The 2003 season was Hart's 40th at the helm of the program for which he once competed and the year in which he received an award with special sentimental value -- induction to the Arkansas Sports Hall of Fame.
"You always like to be recognized by the hometown folks," Hart said. "I've been inducted into several halls of fame, and they were all a great honor, but there is always something special about going home."
The induction ceremony in February included a large gathering of Hart's friends and colleagues, who lauded his contribution to the sport. "His leadership at Baylor for over 40 years is a coaching record both in the former (Southwest Conference) and the Big 12," said Baylor president emeritus Herbert H. Reynolds. "His integrity and knowledge are the cornerstones of his greatness, and his legacy will be a lasting influence for good in the lives of the untold number of young people he has mentored."
Through the years, Hart has coached Baylor athletes to five Olympic gold medals and one Olympic bronze. Prior to this season, his athletes had earned 446 All-America honors. He was selected as an assistant coach for the 2000 USA Olympic Men's Track and Field Team and is a member of the Texas Sports and USA Track and Field Coaches Association halls of fame.
At Hot Springs High School in Arkansas, Hart was a state champion in the 100-yard dash, recording a personal-best time of 9.8 seconds. He also played high school football. As an undergraduate at Baylor, he ran the 100- and 200-yard dashes and the 440- and 880-yard relays.

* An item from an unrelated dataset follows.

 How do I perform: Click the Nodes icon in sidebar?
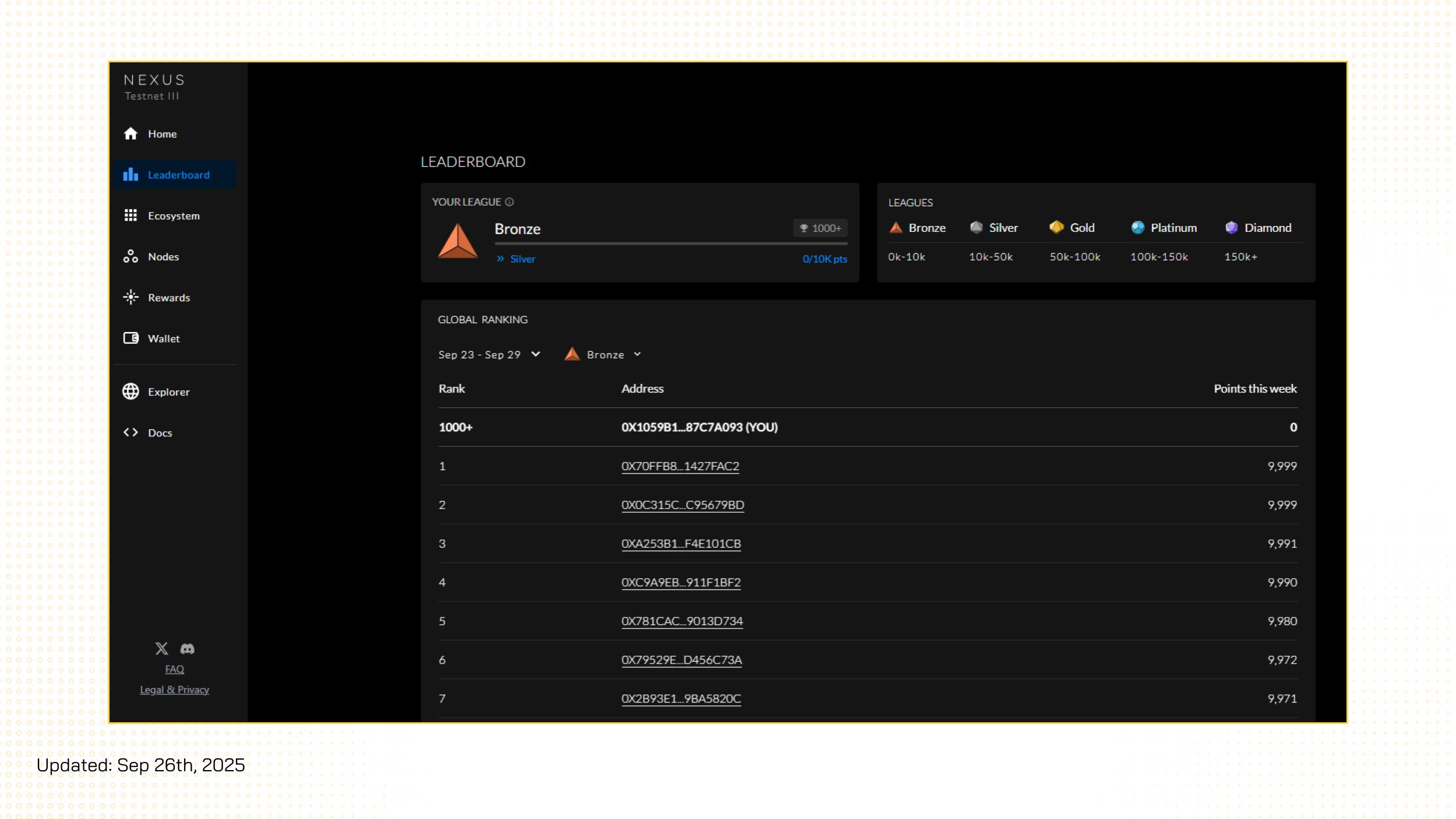(130, 257)
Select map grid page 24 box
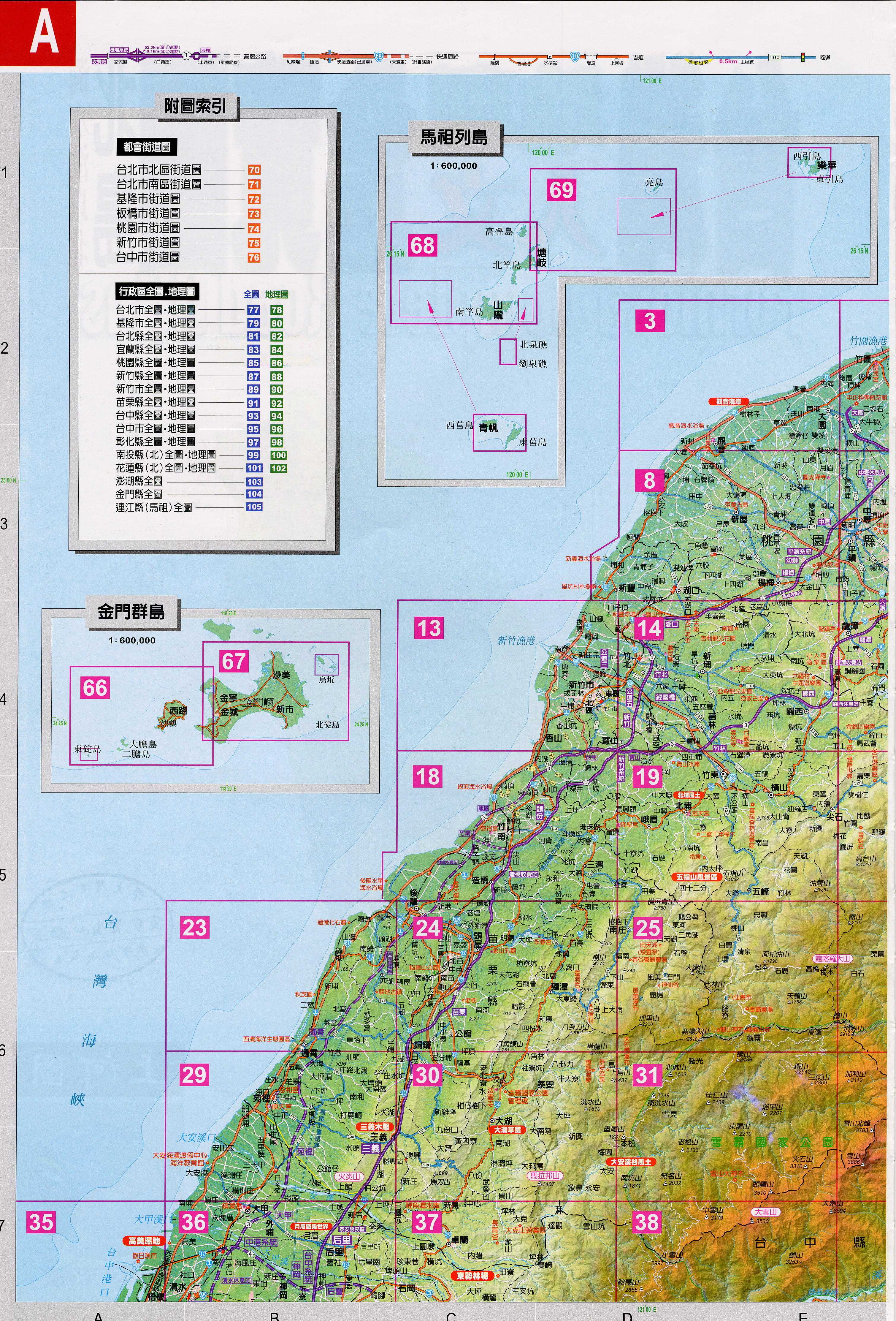 pos(428,928)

After graduating from Baylor in 1956, Hart returned to Arkansas to coach for five years at Little Rock Central High School, where his cross country and track teams won state championships each year. His track team won 58 of 60 meets, including victories in the last 50 meets of his high school coaching career.
Since returning to his alma mater as the head coach in 1963, Hart has put Baylor on the national map in track and field. He earned international recognition for coaching Michael Johnson to his Olympic victories, and the list of his outstanding college athletes continues to grow. In the 4-by-400 relay, the men's team won its sixth straight indoor and outdoor Big 12 titles in 2003. Darold Williamson entered the NCAA Outdoor Championships as a sophomore who already had a national title (indoor 4-by-400 relay) and three All-America honors under his belt. Sophomore Lakadron Ivery claimed regional titles in the 100- and 200-meter dashes at the first NCAA Midwest Regional to lead the women's team to a fourth-place finish. The freshmen also exploded out of the blocks this year. Hart coached freshman Jeremy Wariner to his first All-America honor when he finished seventh in the 400-meter dash at the NCAA Indoor Championships in March -- held, appropriately enough, in Arkansas.
But now, it's on to the 2004 season, and Hart's goals for it are the same as they always have been. "I have had the same hope for the team for the past 40 years," he said. "I want to finish as high as possible at the national level. We still take each season one meet at a time."
Stachowiak is Baylor's assistant director of athletic media relations.